===== Provided entries

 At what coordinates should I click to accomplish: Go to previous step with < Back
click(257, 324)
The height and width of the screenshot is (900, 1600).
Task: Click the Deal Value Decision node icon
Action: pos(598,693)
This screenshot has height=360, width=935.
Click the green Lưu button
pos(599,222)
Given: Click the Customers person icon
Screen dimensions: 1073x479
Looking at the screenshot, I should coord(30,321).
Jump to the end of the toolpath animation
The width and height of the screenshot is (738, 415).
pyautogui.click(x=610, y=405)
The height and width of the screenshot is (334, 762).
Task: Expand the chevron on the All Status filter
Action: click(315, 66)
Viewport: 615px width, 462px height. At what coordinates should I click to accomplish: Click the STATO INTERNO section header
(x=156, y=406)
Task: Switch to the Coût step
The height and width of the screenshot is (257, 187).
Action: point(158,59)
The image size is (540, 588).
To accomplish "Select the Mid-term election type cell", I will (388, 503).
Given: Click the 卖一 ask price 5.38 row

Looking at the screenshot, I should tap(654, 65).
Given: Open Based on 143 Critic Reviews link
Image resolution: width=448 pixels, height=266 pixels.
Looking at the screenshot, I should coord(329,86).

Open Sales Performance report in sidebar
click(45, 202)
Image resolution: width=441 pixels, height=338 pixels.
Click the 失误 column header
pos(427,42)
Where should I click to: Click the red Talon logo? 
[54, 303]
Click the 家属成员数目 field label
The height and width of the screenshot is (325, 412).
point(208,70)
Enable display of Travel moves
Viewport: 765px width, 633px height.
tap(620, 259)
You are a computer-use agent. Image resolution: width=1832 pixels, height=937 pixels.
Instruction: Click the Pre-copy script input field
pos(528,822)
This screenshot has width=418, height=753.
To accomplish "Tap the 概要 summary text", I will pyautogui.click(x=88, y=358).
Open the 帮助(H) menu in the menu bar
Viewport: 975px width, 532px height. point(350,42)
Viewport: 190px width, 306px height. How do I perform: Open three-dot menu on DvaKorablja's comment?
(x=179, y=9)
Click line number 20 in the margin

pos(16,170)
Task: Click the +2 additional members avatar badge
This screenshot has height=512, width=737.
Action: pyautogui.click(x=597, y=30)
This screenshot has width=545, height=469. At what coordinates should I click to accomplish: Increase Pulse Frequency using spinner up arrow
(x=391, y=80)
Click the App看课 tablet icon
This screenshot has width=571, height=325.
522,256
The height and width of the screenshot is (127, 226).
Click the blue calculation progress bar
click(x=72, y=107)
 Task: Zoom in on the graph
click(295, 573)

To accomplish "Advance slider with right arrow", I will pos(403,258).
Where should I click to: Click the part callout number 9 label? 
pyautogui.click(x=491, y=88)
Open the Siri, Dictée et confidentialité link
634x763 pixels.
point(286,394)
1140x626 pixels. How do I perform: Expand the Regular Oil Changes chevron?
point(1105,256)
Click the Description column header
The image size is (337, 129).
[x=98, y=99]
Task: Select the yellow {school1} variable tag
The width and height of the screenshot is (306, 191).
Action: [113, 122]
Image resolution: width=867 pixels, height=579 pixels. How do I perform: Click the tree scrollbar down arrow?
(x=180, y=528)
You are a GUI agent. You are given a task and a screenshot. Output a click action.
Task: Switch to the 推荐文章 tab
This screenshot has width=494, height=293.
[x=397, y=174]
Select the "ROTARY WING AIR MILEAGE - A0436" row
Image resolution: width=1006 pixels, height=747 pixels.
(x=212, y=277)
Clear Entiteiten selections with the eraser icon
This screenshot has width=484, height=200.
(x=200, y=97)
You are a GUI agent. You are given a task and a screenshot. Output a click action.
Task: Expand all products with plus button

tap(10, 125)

==========

Retype the lines of the material above exactly, everything from the line containing "Enable display of Travel moves" down to the line containing "(x=180, y=528)", with both of those lines included.

Enable display of Travel moves
Viewport: 765px width, 633px height.
tap(620, 259)
You are a computer-use agent. Image resolution: width=1832 pixels, height=937 pixels.
Instruction: Click the Pre-copy script input field
pos(528,822)
This screenshot has width=418, height=753.
To accomplish "Tap the 概要 summary text", I will pyautogui.click(x=88, y=358).
Open the 帮助(H) menu in the menu bar
Viewport: 975px width, 532px height. point(350,42)
Viewport: 190px width, 306px height. How do I perform: Open three-dot menu on DvaKorablja's comment?
(x=179, y=9)
Click line number 20 in the margin

pos(16,170)
Task: Click the +2 additional members avatar badge
This screenshot has height=512, width=737.
Action: pyautogui.click(x=597, y=30)
This screenshot has width=545, height=469. At what coordinates should I click to accomplish: Increase Pulse Frequency using spinner up arrow
(x=391, y=80)
Click the App看课 tablet icon
This screenshot has width=571, height=325.
522,256
The height and width of the screenshot is (127, 226).
Click the blue calculation progress bar
click(x=72, y=107)
 Task: Zoom in on the graph
click(295, 573)

To accomplish "Advance slider with right arrow", I will pos(403,258).
Where should I click to: Click the part callout number 9 label? 
pyautogui.click(x=491, y=88)
Open the Siri, Dictée et confidentialité link
634x763 pixels.
point(286,394)
1140x626 pixels. How do I perform: Expand the Regular Oil Changes chevron?
point(1105,256)
Click the Description column header
The image size is (337, 129).
[x=98, y=99]
Task: Select the yellow {school1} variable tag
The width and height of the screenshot is (306, 191).
Action: [113, 122]
Image resolution: width=867 pixels, height=579 pixels. How do I perform: Click the tree scrollbar down arrow?
(x=180, y=528)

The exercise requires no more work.